Malgré un contexte national marqué par l’insécurité, les difficultés économiques et les incertitudes sociales, l’artisanat haïtien continue de faire preuve de résilience. La 19ᵉ édition d’Artisanat en Fête, organisée les 20 et 21 décembre 2025 à l’École des Frères de l’Instruction Chrétienne de Pétion-Ville, en est une illustration éclatante. Cet événement culturel d’envergure a rassemblé plus d’une centaine d’artisans venus de divers départements, confirmant que la création, la production et la transformation restent au cœur de la vitalité haïtienne.
Parmi les institutions présentes, l’École nationale des arts (ENARTS) s’est démarquée avec la participation de dix artistes émergents.
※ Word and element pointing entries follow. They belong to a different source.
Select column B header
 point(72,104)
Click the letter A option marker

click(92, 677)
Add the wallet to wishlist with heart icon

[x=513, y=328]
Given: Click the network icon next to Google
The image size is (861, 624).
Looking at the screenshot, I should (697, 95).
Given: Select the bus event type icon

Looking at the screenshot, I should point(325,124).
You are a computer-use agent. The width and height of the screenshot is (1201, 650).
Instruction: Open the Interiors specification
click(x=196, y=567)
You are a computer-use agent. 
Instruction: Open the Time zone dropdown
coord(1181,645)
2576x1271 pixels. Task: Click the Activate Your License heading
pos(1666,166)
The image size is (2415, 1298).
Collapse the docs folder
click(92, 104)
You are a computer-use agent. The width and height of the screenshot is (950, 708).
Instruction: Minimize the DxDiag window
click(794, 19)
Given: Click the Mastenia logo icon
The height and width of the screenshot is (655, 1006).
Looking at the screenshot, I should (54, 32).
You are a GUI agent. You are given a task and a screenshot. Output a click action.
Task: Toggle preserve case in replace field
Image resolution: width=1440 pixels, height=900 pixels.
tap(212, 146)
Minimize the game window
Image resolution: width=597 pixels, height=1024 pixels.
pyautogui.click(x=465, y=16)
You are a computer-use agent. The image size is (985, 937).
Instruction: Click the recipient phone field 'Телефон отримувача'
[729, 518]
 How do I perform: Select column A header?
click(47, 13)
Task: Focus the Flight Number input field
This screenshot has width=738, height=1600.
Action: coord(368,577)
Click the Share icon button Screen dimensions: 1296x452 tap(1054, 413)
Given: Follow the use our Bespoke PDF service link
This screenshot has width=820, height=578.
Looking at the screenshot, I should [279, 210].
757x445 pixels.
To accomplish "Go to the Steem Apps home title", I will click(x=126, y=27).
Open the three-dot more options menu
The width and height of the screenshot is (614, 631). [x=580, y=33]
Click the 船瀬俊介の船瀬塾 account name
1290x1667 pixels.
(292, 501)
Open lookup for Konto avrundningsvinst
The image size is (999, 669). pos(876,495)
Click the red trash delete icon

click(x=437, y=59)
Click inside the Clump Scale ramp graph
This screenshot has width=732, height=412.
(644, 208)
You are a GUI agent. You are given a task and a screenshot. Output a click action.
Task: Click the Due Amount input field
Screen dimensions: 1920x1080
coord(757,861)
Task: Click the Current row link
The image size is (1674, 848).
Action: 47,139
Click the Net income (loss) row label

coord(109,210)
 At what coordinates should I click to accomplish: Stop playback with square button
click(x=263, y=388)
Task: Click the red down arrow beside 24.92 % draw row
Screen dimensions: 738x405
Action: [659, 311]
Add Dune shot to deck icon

Peintres, dessinateurs et créateurs ont exposé leurs œuvres tout en animant des ateliers interactifs, dont des portraits sur le vif et des sessions de face painting. Pour le professeur Francisco Sylva, cette présence offre une vitrine précieuse au savoir-faire haïtien et permet aux étudiants d’exposer leurs créations au regard du public. Le directeur général de l’ENARTS, Yves Penel, a insisté sur la double mission de cette participation : accompagner les étudiants dans leur parcours artistique tout en valorisant la richesse culturelle nationale, rappelant également l’engagement international de l’école, notamment à travers l’exposition Rezilyans à Paris.
Au cœur de la foire, les artisans indépendants ont fait preuve d’innovation. Makendy Smith, cordonnier à la tête de la marque Mak Pa Nou et fidèle d’Artisanat en Fête depuis 2009, a présenté des collections mêlant esthétique, durabilité et recyclage. Face aux difficultés d’approvisionnement liées à l’insécurité, il a choisi de transformer des sacs usagés et des vêtements hors d’usage en sandales et accessoires, faisant du recyclage une réponse créative aux contraintes du contexte. Pour lui, Artisanat en Fête reste un rendez-vous incontournable, autant comme espace de vente que de partage du savoir à travers des ateliers.
La mode artisanale a aussi brillé avec Jamesy Collection Haïti. Le créateur, autodidacte, puise son inspiration dans les traditions afro-caribéennes, mêlant tradition et modernité. Jamesy Chéry voit dans cette foire bien plus qu’une simple vitrine commerciale : c’est un patrimoine vivant qui permet aux artisans de valoriser leur travail et de transmettre un héritage culturel.
L’événement a également bénéficié d’un fort soutien institutionnel. Le ministère des Affaires sociales et du Travail, via l’Office national de l’artisanat (ONART), a présenté plusieurs projets destinés à renforcer la filière : extension des points de vente, structuration des portefeuilles de produits, subventions pour les ateliers, lancement imminent d’une plateforme de vente en ligne, et mise en place de formations dédiées. Pour le ministre Georges Wilbert Franck, lui-même artisan chapelier, l’artisanat est un levier essentiel pour la création de revenus durables et l’autonomie économique.
Artisanat en Fête constitue aussi un espace de transmission intergénérationnelle. Des ateliers pour enfants ont initié les plus jeunes à la poterie, la bijouterie et au macramé, ravivant des savoir-faire traditionnels tels que la fabrication de fanals. Ce dispositif vise à cultiver dès le plus jeune âge l’amour du travail manuel et de la créativité, loin de la seule attraction des écrans.
Saluée par de nombreuses personnalités nationales et internationales, dont plusieurs représentants diplomatiques, cette édition d’Artisanat en Fête envoie un message fort : l’artisanat haïtien résiste. Il résiste par la créativité, par l’engagement des institutions, par la passion des artisans et par la fidélité d’un public qui reste déterminé à soutenir la production locale. Dans un pays en quête de repères et de solutions durables, cette foire rappelle que l’artisanat n’est pas seulement une activité économique, mais un pilier fondamental de l’identité, de la mémoire et de l’espoir collectif.